Required task: Please arrange every line of the items below as a numbered list, skipping blank lines and leaving the pictures out of your answer.

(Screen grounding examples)
— BEGIN —

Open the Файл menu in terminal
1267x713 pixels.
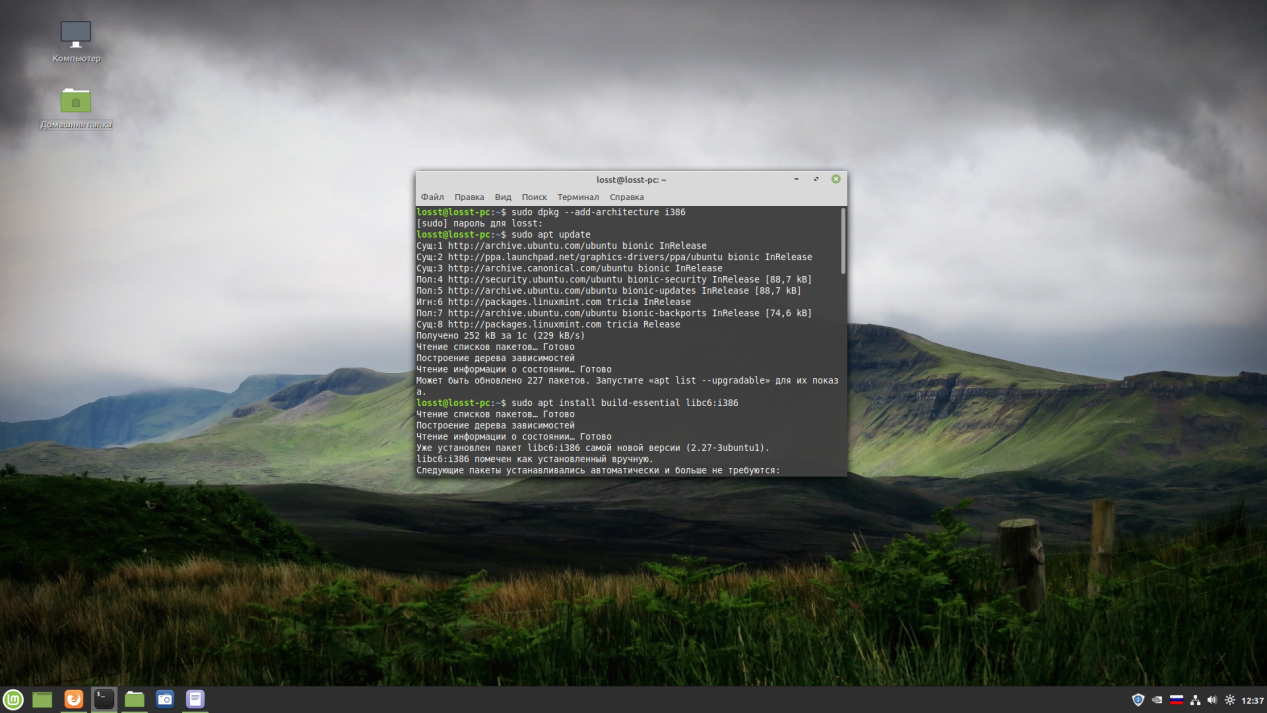click(x=432, y=197)
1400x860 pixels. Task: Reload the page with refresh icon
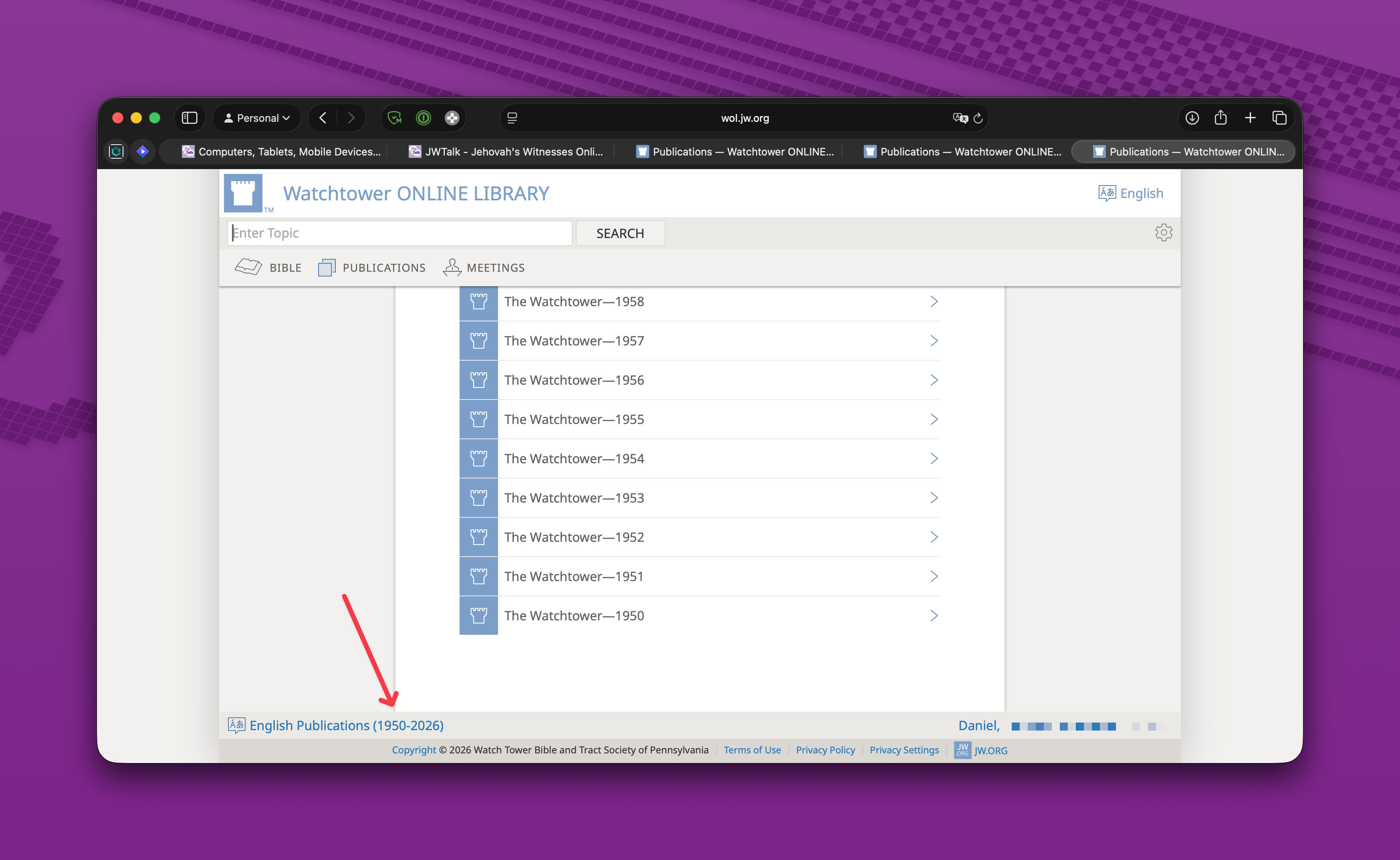tap(978, 118)
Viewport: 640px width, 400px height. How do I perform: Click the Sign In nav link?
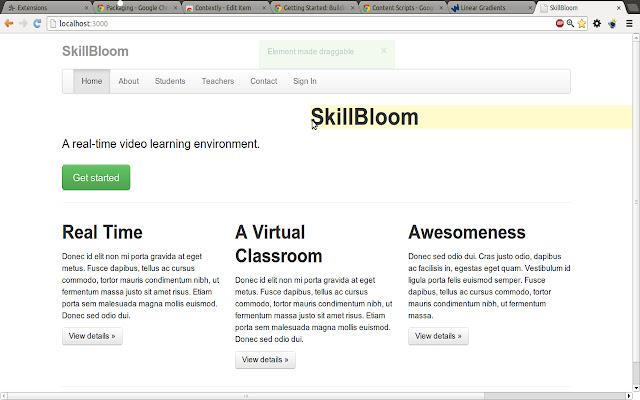[305, 81]
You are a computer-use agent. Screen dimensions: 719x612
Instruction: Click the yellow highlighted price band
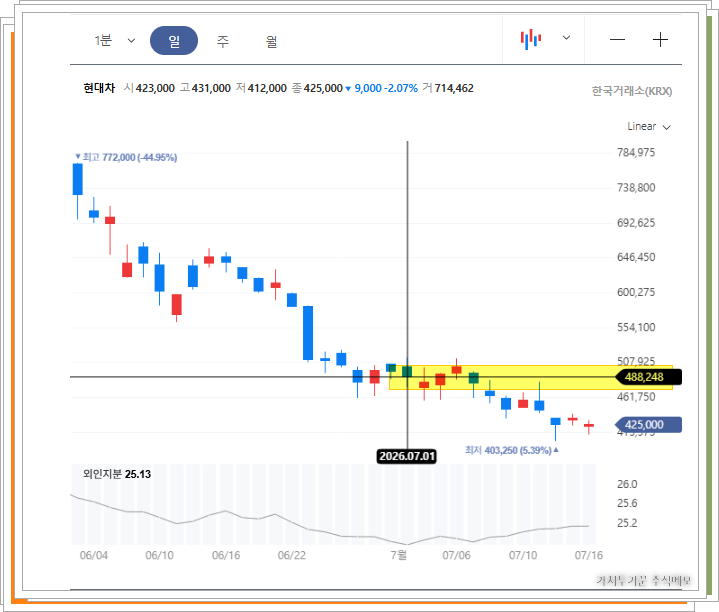pos(531,378)
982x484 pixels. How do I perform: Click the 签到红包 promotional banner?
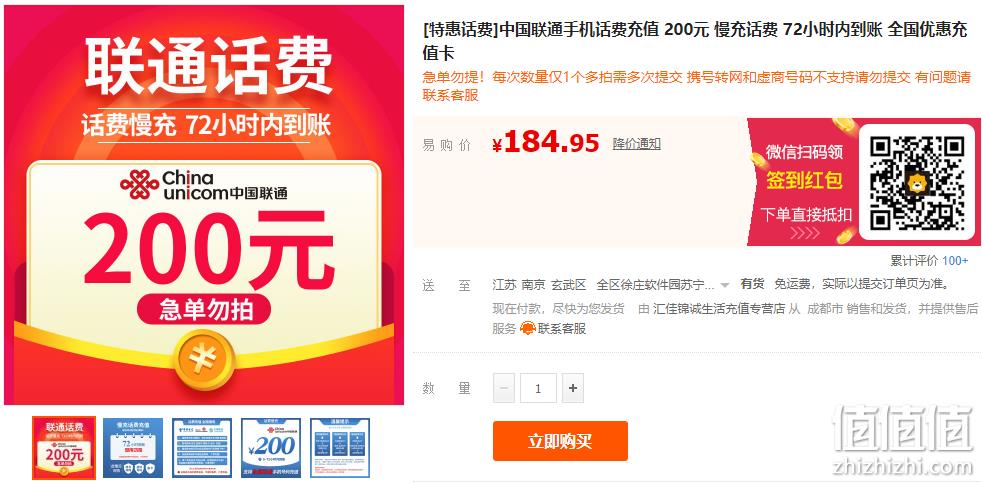pos(804,181)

— END —

Answer to this task:
1. Open the Файл menu in terminal
2. 1267x713 pixels.
3. click(x=432, y=197)
4. 1400x860 pixels. Task: Reload the page with refresh icon
5. tap(978, 118)
6. Viewport: 640px width, 400px height. How do I perform: Click the Sign In nav link?
7. [305, 81]
8. You are a computer-use agent. Screen dimensions: 719x612
9. Instruction: Click the yellow highlighted price band
10. pos(531,378)
11. 982x484 pixels. How do I perform: Click the 签到红包 promotional banner?
12. pos(804,181)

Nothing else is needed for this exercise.